Title: SEQUENCE ANALYSIS OF THE I LOCUS IN WILLIAMS 82

Author
item Clough, Steven
item GREGOIRE, ROSE - UNIVERSITY OF ILLINOIS
item CHAN, WAN-CHING - UNIVERSITY OF ILLINOIS
item MAREK, LAURA - IOWA STATE UNIVERSITY
item Shoemaker, Randy
item VODKIN, LILA - UNIVERSITY OF ILLINOIS

Submitted to: Cellular and Molecular Biology of Soybean Biennial Conference
Publication Type: Proceedings
Publication Acceptance Date: 6/30/2002
Publication Date: 8/12/2002
Citation: Clough, S.J., Gregoire, R., Chan, W., Marek, L., Shoemaker, R.C., Vodkin, L. Sequence analysis of the i locus in williams 82. Cellular and Molecular Biology of Soybean Biennial Conference. p. 603.

Interpretive Summary:

Technical Abstract: A key enzyme of the flavonoid biosynthetic pathway is chalcone synthase (CHS). CHS is the last enzyme of a 4-step catabolic pathway that converts the amino acid phenylalanine into chalcone, a complex aromatic molecule that is the starting material for various plant secondary compounds including lignon, anthocyanin pigments, phytoalexins, and flavones. In soybean, CHS is present as a gene family consisting of at least 7 members.
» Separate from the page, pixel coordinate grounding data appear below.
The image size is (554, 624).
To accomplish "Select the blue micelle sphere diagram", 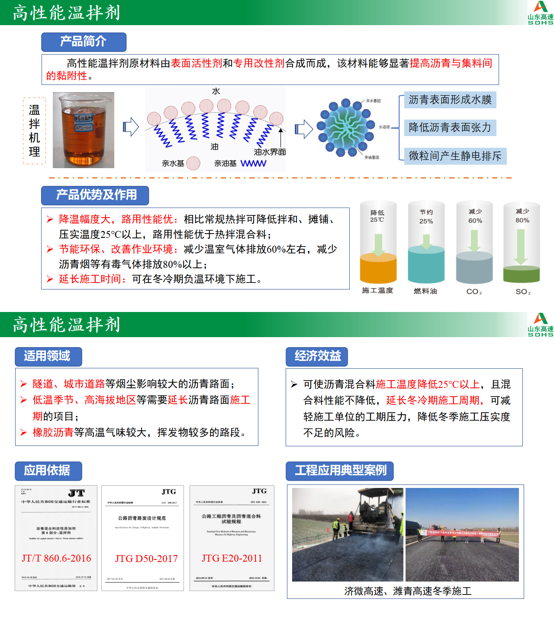I will 346,127.
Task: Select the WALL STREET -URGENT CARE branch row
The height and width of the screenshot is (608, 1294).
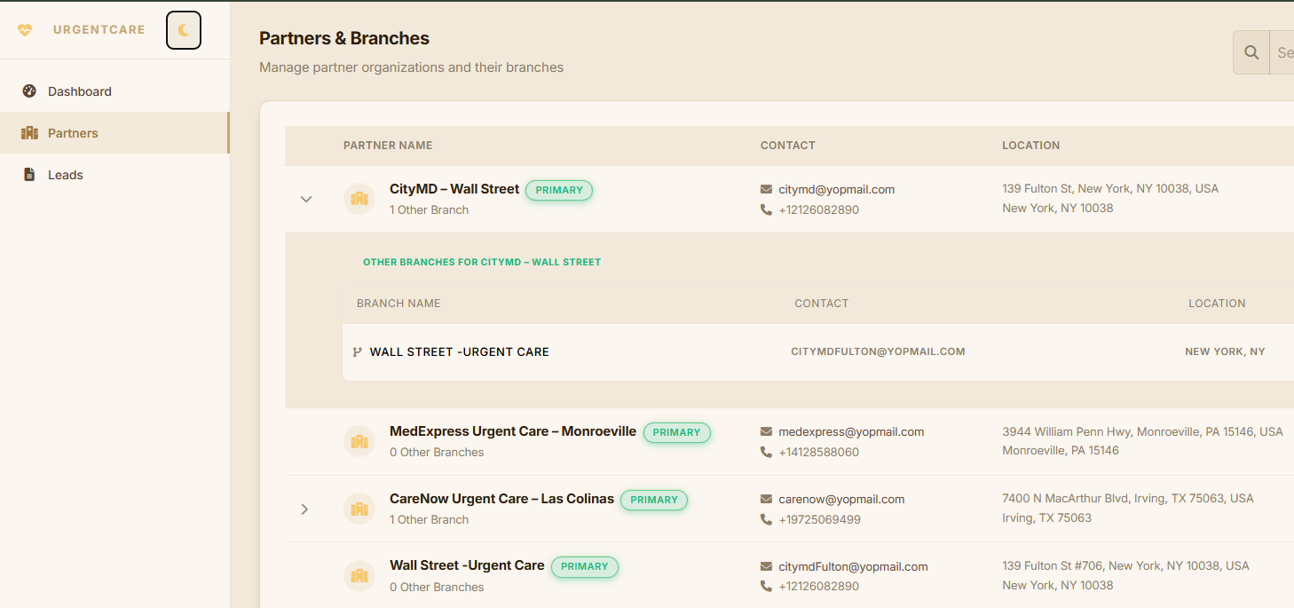Action: (459, 352)
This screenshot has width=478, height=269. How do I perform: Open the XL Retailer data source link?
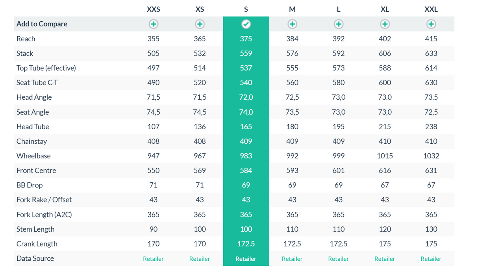pos(385,259)
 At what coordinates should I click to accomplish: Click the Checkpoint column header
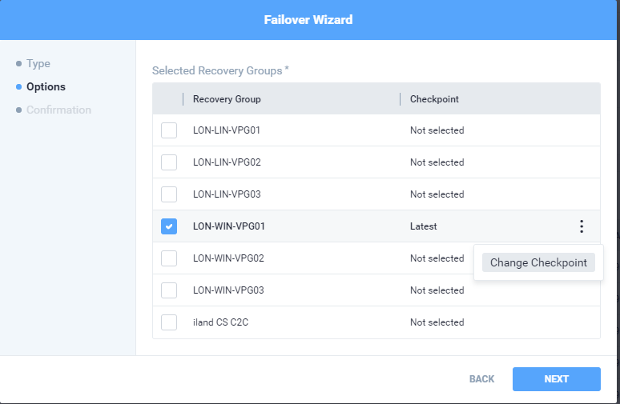pos(434,99)

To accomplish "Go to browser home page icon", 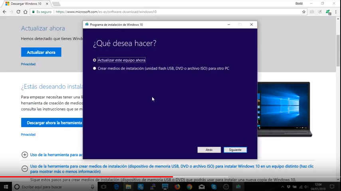I will point(26,12).
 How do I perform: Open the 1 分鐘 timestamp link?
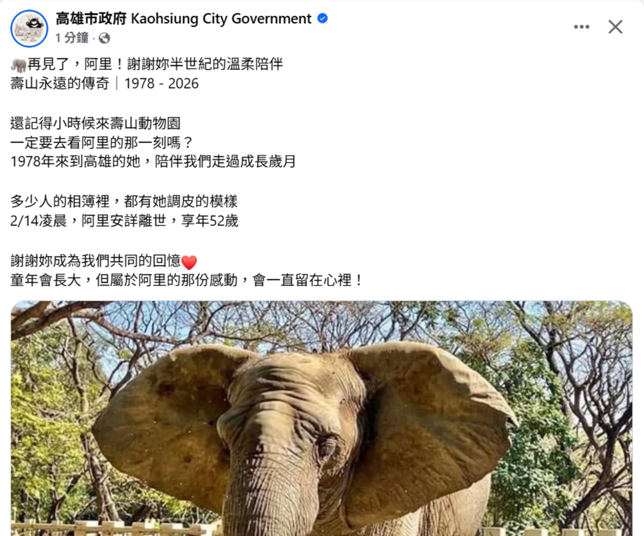72,38
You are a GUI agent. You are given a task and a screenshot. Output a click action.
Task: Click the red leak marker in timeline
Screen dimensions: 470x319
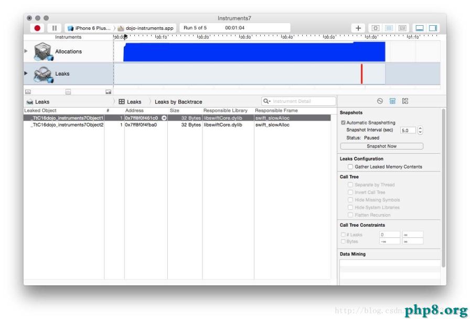[362, 73]
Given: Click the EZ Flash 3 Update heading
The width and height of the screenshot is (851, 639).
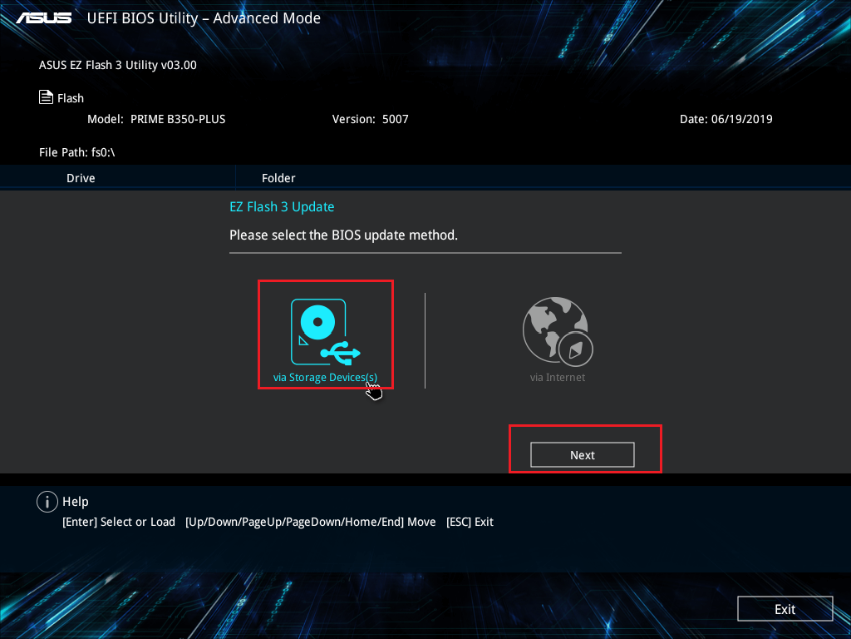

We used a fragment of CHS4 to probe soybean BAC filters of Williams 82 genomic DNA. Several different BACs hybridized to the CHS probe and one clone, 104J7, was chosen to be sequenced. BAC 104J7 was restriction digested with either MunI, EcoRI, or HindIII and fragments were subcloned into the vector pGEM3Zf+. A diagnostic sequence was obtained by sequencing all subclones with universal primers off the vector. This sequence data was used to identify unique clones and to verify that soybean DNA was present. Unique clones were fully sequenced by primer walking and contigged using the software program Sequencher. Gaps were filled by either sequencing directly off the BAC, or by identification of new subclones using different restriction enzymes (either SstI, SstII, Sau3A, PstI, or AccI). BAC 104J7 is approximately 105,000 bases and gene rich. The I-locus, consisting of CHS4, CHS3, and CHS1 is present on 104J7 in duplication, which has complicated sequencing efforts. Further annotation of this locus, as well as that of several neighboring genes on this BAC clone, will be presented.